Fun. Worthwhile. Love-filled. Amazing. Giddy. A few hours I will cherish forever.
All ways I will remember tonight.
Many know I am very anal about bedtime. 8pm is time for the boys to go down, then Bailey and I to cuddle while she nurses, then she goes down. Many nights I stress and get upset as Collin flat out refuses to go to bed, even if he is dead tired. Tonight was one of those nights.
Not too often there is something I have to get done after bedtime, but tonight (last night, as it's after midnight now..) was one of those nights. With Collin's party being tomorrow (today?) and me doing most of the baking myself, I had a lot to accomplish tonight. Normally I'd get upset, beg my husband to get Collin to sleep, and I'd be so flustered I'd screw up everything I needed to do.

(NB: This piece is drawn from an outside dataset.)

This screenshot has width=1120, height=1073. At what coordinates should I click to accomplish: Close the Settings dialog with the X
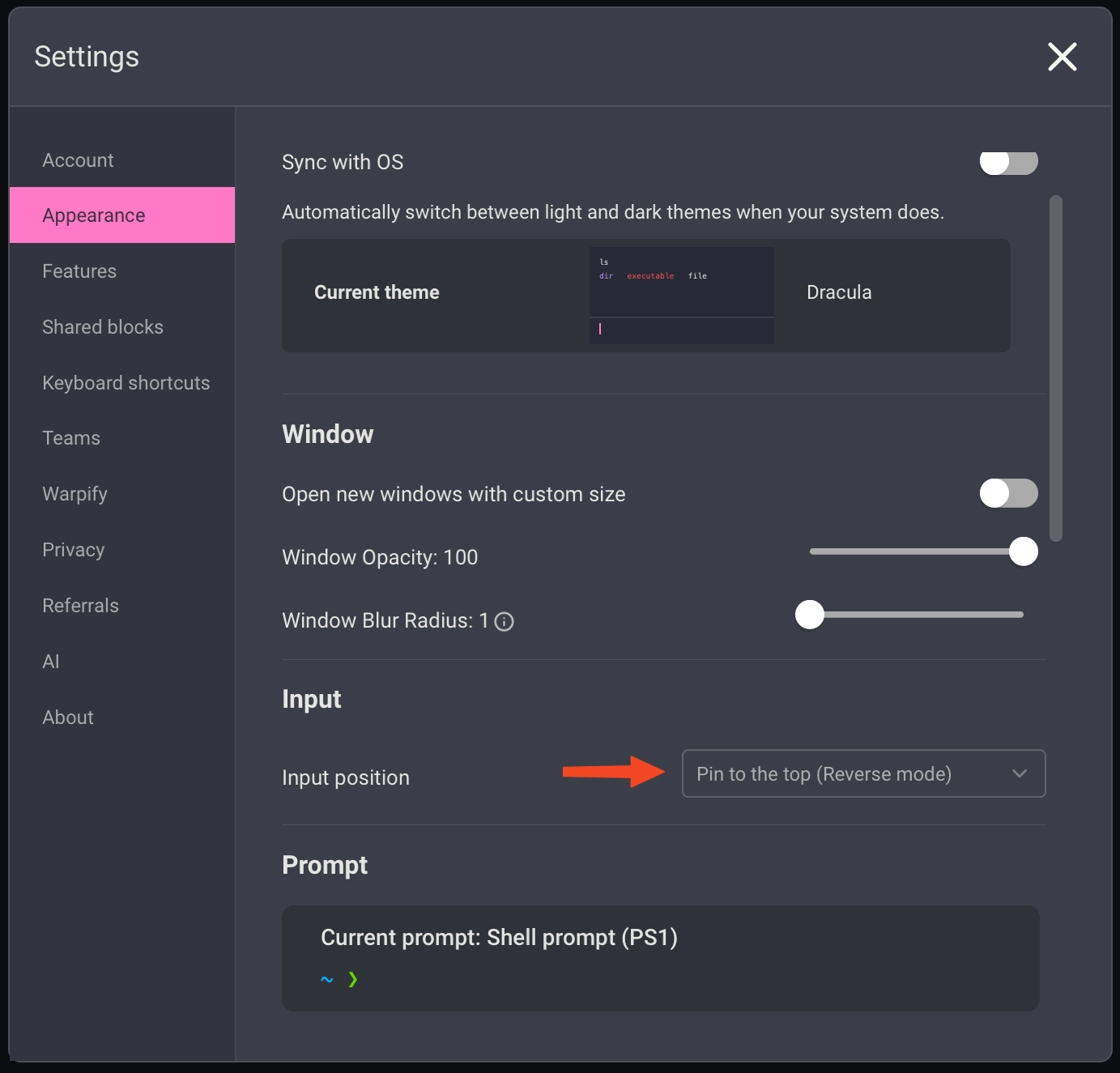pyautogui.click(x=1062, y=57)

Tonight was strangely different. Very welcomed, but different. Instead of bothering my tired husband, who was sound asleep on the couch, I let Collin come help. It may have been the best decision I've made in a very long time. We had so much fun just doing simple tasks. He enjoyed egg cracking. I didn't mind digging eggshells out of bowls. He helped pour, mix, measure. I laughed at his spills. He was in a silly mood, and making silly faces. I was silly as well. He and I both laughed so hard our bellies hurt. With the fits of giggles, and the quality time spent, I don't even mind the huge disaster my kitchen currently is. Collin has been more affectionate than usual lately, and tonight even more so. It seemed like every 5 minutes he was reaching for hugs, randomly planting soft little kisses on my arms and face, and telling me, "I love you Mommy."
It's not too often Collin and I get fun alone time. Our usual alone time is during Bailey's nap while Thomas is in school. We don't usually have anywhere near this much fun. We usually do his speech "homework" or other educational activities he enjoys, like working on learning to read and write the alphabet. Don't get me wrong we have a great time doing those things together but..tonight was so different. It was like there wasn't a care in the world. It was just Collin and I. And with three kids between 1 and 5, those feelings are a bit too rare for my taste.
After tonight (last night..) some things I've known really rang true. Like how it's okay to break the routines and rules sometimes. It's okay to let these kids make a mess. It's okay to let them stay up late every so often for some good old fashioned one on one time. It's okay to let each child believe they're your favorite. It's okay to sometimes take off the parent cap, and enjoy being their friend.
I cannot begin to express how much just baking with my boy tonight has affected me. It's as if I got a whole new glimpse on life. And I cannot wait to start spending more time alone with each of my children.